Long Promised as much as the Internet will allow quantum computers communicate over a distance by exchanging particles of light called photons that are bound together quantum entanglement. This would also allow networks quantum sensors for communication or classical computers for sending and receiving messages that cannot be hacked. But connecting the quantum world together is not as simple as laying cables, because ensuring that one network node can be entangled with another is a challenge.
Now, Xianfeng Chen from Shanghai Jiao Tong University (China) and his colleagues showed how to link two quantum networks together. First, they built two networks, each with 10 nodes, that share quantum entanglement—essentially two tiny versions of the quantum internet. They then sacrificed one node from each network to combine them into one large, fully entangled network in which every pair of the 18 remaining nodes could interact.
Networking 18 classical computers would be a simple task, requiring only extremely cheap components, but in the quantum world it involves exchanging individual photons between multiple users with such precise timing that it requires advanced technology and expertise. Even communication between a pair of devices is complex, but the ability for any pair of 18 users to communicate is unprecedented.
“Our approach offers critical capabilities for quantum communication between different networks and is beneficial for creating a large-scale quantum Internet that enables communication between all users,” write the researchers, who did not respond to a request for comment, in a paper about their work.
This merging of networks, as the researchers describe it, requires a process called entanglement exchange. Photons can be made quantum entangled by making a special observation called Bell measurement. Simultaneously measuring the state of one photon from each of two pairs of entangled photons effectively links the two most distant photons in the chain, but wastes the measured photons since any attempt to directly test their state destroys the fragile quantum balance.

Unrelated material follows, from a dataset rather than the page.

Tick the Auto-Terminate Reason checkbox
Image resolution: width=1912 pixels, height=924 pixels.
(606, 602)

“This is not the first time entanglement exchange has been demonstrated,” says Siddharth Joshi at the University of Bristol, UK. “They created a design that allows you to switch between networks in a more convenient way.”
Joshi says research into quantum communication is currently divided between sending information between two devices over a network. increasingly long distancessometimes even with one on a satellite, and trying to create protocols and methods for reliably networking many devices over short distances. This study falls into the second camp. “Both of these factors are very important,” he says.

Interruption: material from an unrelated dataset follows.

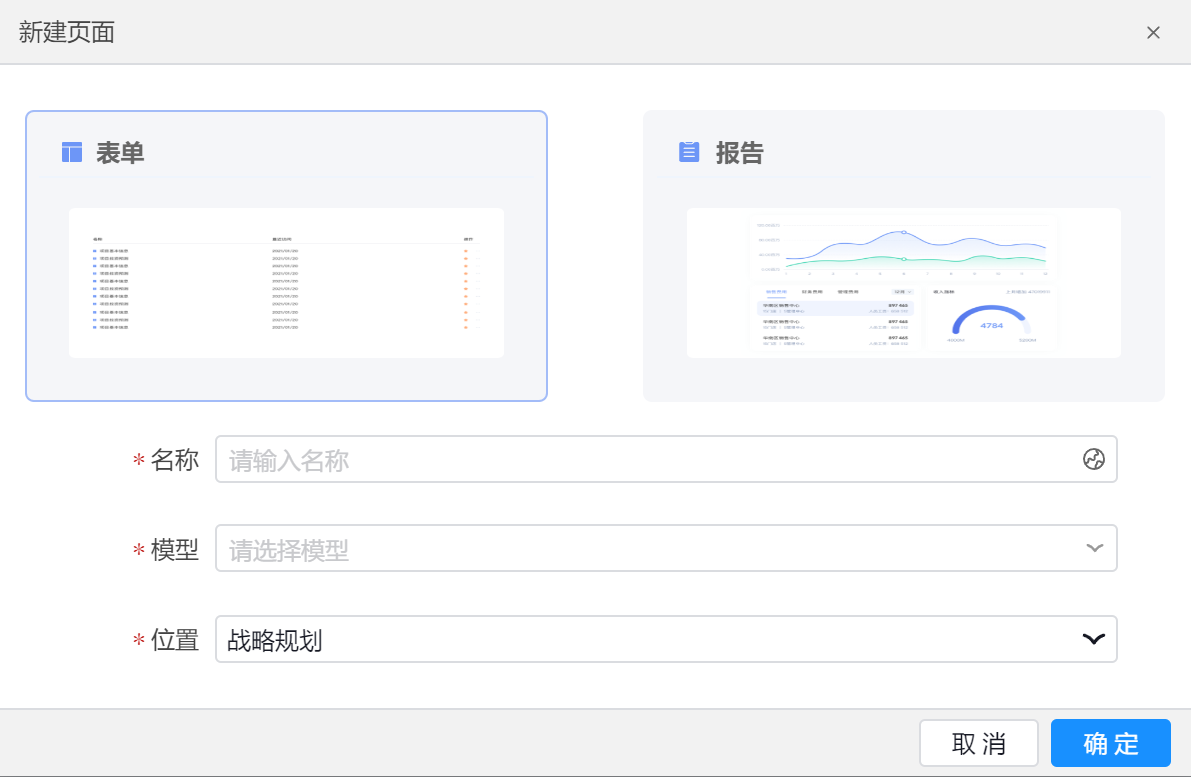Close the 新建页面 dialog
Image resolution: width=1191 pixels, height=777 pixels.
1153,32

But Robert Young from Lancaster University, UK, says that while the result is a phenomenal technical achievement that required skill and enormous resources, he believes the cost and complexity make it unlikely to serve as a prototype for future large-scale quantum networks.
“It's so far from practicality and from anything that could be implemented in the real world,” Young says. “The paper claims that this is the future of how quantum networks can be connected, but to achieve this goal there are so many problems that need to be solved that it is disappointing.”
One problem is the need for so-called quantum repeaters to transmit information over long distances. Photons are increasingly lost in fiber optic cables as distance increases, and since quantum information cannot be read and retransmitted (since measurements destroy the photons' state), signals cannot be amplified along their path. A working quantum repeater would allow signals to be transmitted over long distances, but building these devices has proven difficult.
“In practice, when we build a quantum network, we know that we will actually need some form of quantum repeater,” Young says, something that this network demonstration does not address.